The watchdog recipe in migrate connections reads the QUIC path stats via barrel_p2p_path_stats:

%% Smoothed RTT in microseconds.
barrel_p2p_path_stats:srtt(Node) -> {ok, integer()} | {error, term()}.

%% Wider snapshot.
barrel_p2p_path_stats:summary(Node) ->
    {ok, #{srtt := integer(),
           latest_rtt := integer(),
           cwnd := integer(),
           in_flight := integer(),
           congested := boolean()}}
  | {error, term()}.

These are read-only views over the underlying quic:get_path_stats/1 state. They are useful for triggers and for diagnostic logging; they do not initiate any action.

Stability tier

migrate_peer/1,2 is marked beta in features.md. The opts map may grow new keys across minor bumps; the existing timeout key is stable.

The error returns are stable.

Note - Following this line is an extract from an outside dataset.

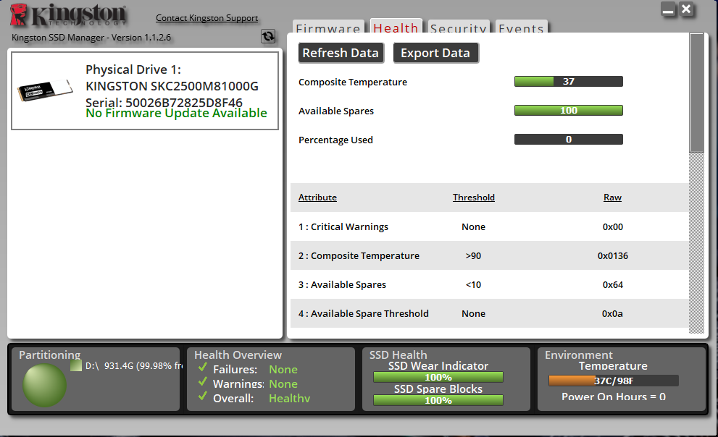Screen dimensions: 718x437
Task: Click the green partition sphere icon
Action: coord(44,385)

Code that pattern-matches {error, peer_disable_migration} will continue to work.

API

barrel_p2p:migrate_peer(Node) -> ok | {error, term()}.
barrel_p2p:migrate_peer(Node, Opts) -> ok | {error, term()}.

%% Path statistics for diagnostics or triggers.
barrel_p2p_path_stats:srtt(Node) -> {ok, integer()} | {error, term()}.
barrel_p2p_path_stats:summary(Node) -> {ok, map()} | {error, term()}.
barrel_p2p_path_stats:connection(Node) -> {ok, pid()} | {error, term()}.
  • Migrate connections is the operational recipe with a watchdog example.
  • Dist channel is the QUIC connection that carries the dist traffic and that migration rebinds.
  • Streams explains what rides through a migration alongside the dist control stream.
  • Route through a relay is how migration is used to swap external relay paths.